◆ **RECORD EXTRACTS**:
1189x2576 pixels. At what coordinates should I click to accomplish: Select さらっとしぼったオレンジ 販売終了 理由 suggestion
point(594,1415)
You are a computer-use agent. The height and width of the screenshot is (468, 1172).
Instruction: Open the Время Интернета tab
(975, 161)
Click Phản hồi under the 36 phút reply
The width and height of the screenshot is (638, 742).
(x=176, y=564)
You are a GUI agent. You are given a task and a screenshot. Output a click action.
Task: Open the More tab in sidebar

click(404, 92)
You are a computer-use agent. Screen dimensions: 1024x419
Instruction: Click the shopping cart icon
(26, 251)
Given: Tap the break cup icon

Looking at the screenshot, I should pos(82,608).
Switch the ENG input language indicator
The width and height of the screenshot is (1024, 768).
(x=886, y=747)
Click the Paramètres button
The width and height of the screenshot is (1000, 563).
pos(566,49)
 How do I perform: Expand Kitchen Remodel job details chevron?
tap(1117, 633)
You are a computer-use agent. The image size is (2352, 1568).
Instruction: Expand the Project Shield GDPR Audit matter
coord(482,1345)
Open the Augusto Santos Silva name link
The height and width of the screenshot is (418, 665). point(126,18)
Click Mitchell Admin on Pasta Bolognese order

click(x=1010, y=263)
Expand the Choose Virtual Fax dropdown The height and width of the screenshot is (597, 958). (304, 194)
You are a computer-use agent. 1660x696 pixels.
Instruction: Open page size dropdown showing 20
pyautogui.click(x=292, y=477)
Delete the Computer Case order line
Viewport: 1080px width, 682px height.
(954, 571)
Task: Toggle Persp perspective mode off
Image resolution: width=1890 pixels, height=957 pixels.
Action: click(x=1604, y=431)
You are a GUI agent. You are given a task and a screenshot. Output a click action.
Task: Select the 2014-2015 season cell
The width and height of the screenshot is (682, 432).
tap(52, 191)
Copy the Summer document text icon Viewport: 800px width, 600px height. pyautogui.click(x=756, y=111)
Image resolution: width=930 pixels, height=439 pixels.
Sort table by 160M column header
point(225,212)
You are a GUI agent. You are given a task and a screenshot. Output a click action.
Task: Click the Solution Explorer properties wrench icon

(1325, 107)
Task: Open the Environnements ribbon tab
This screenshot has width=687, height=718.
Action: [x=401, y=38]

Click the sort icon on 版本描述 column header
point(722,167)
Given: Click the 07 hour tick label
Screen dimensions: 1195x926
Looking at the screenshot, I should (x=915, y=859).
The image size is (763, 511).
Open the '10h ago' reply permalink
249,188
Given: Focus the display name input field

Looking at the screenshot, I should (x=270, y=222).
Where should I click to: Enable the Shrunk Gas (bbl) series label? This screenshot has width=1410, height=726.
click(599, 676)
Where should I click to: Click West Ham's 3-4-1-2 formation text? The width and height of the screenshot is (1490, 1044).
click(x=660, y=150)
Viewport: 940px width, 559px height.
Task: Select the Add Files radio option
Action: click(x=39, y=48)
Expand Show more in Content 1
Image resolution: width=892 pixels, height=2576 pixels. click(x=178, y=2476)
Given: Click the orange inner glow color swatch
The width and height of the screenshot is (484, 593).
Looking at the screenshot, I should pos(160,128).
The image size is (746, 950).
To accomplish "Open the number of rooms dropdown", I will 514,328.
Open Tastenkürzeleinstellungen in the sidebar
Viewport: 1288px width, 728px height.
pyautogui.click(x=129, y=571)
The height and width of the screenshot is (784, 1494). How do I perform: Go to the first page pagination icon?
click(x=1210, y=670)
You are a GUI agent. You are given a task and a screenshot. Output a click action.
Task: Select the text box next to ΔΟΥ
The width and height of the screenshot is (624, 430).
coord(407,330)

◆ **THE TASK**:
A faithful transcription of all the material is what this exercise calls for.

◆ **EXPECTED OUTPUT**:
1189x2576 pixels. At what coordinates should I click to accomplish: Select さらっとしぼったオレンジ 販売終了 理由 suggestion
point(594,1415)
You are a computer-use agent. The height and width of the screenshot is (468, 1172).
Instruction: Open the Время Интернета tab
(975, 161)
Click Phản hồi under the 36 phút reply
The width and height of the screenshot is (638, 742).
(x=176, y=564)
You are a GUI agent. You are given a task and a screenshot. Output a click action.
Task: Open the More tab in sidebar

click(404, 92)
You are a computer-use agent. Screen dimensions: 1024x419
Instruction: Click the shopping cart icon
(26, 251)
Given: Tap the break cup icon

Looking at the screenshot, I should pos(82,608).
Switch the ENG input language indicator
The width and height of the screenshot is (1024, 768).
(x=886, y=747)
Click the Paramètres button
The width and height of the screenshot is (1000, 563).
pos(566,49)
 How do I perform: Expand Kitchen Remodel job details chevron?
tap(1117, 633)
You are a computer-use agent. The image size is (2352, 1568).
Instruction: Expand the Project Shield GDPR Audit matter
coord(482,1345)
Open the Augusto Santos Silva name link
The height and width of the screenshot is (418, 665). point(126,18)
Click Mitchell Admin on Pasta Bolognese order

click(x=1010, y=263)
Expand the Choose Virtual Fax dropdown The height and width of the screenshot is (597, 958). (304, 194)
You are a computer-use agent. 1660x696 pixels.
Instruction: Open page size dropdown showing 20
pyautogui.click(x=292, y=477)
Delete the Computer Case order line
Viewport: 1080px width, 682px height.
(954, 571)
Task: Toggle Persp perspective mode off
Image resolution: width=1890 pixels, height=957 pixels.
Action: click(x=1604, y=431)
You are a GUI agent. You are given a task and a screenshot. Output a click action.
Task: Select the 2014-2015 season cell
The width and height of the screenshot is (682, 432).
tap(52, 191)
Copy the Summer document text icon Viewport: 800px width, 600px height. pyautogui.click(x=756, y=111)
Image resolution: width=930 pixels, height=439 pixels.
Sort table by 160M column header
point(225,212)
You are a GUI agent. You are given a task and a screenshot. Output a click action.
Task: Click the Solution Explorer properties wrench icon

(1325, 107)
Task: Open the Environnements ribbon tab
This screenshot has width=687, height=718.
Action: [x=401, y=38]

Click the sort icon on 版本描述 column header
point(722,167)
Given: Click the 07 hour tick label
Screen dimensions: 1195x926
Looking at the screenshot, I should (x=915, y=859).
The image size is (763, 511).
Open the '10h ago' reply permalink
249,188
Given: Focus the display name input field

Looking at the screenshot, I should (x=270, y=222).
Where should I click to: Enable the Shrunk Gas (bbl) series label? This screenshot has width=1410, height=726.
click(599, 676)
Where should I click to: Click West Ham's 3-4-1-2 formation text? The width and height of the screenshot is (1490, 1044).
click(x=660, y=150)
Viewport: 940px width, 559px height.
Task: Select the Add Files radio option
Action: click(x=39, y=48)
Expand Show more in Content 1
Image resolution: width=892 pixels, height=2576 pixels. click(x=178, y=2476)
Given: Click the orange inner glow color swatch
The width and height of the screenshot is (484, 593).
Looking at the screenshot, I should pos(160,128).
The image size is (746, 950).
To accomplish "Open the number of rooms dropdown", I will 514,328.
Open Tastenkürzeleinstellungen in the sidebar
Viewport: 1288px width, 728px height.
pyautogui.click(x=129, y=571)
The height and width of the screenshot is (784, 1494). How do I perform: Go to the first page pagination icon?
click(x=1210, y=670)
You are a GUI agent. You are given a task and a screenshot. Output a click action.
Task: Select the text box next to ΔΟΥ
The width and height of the screenshot is (624, 430).
coord(407,330)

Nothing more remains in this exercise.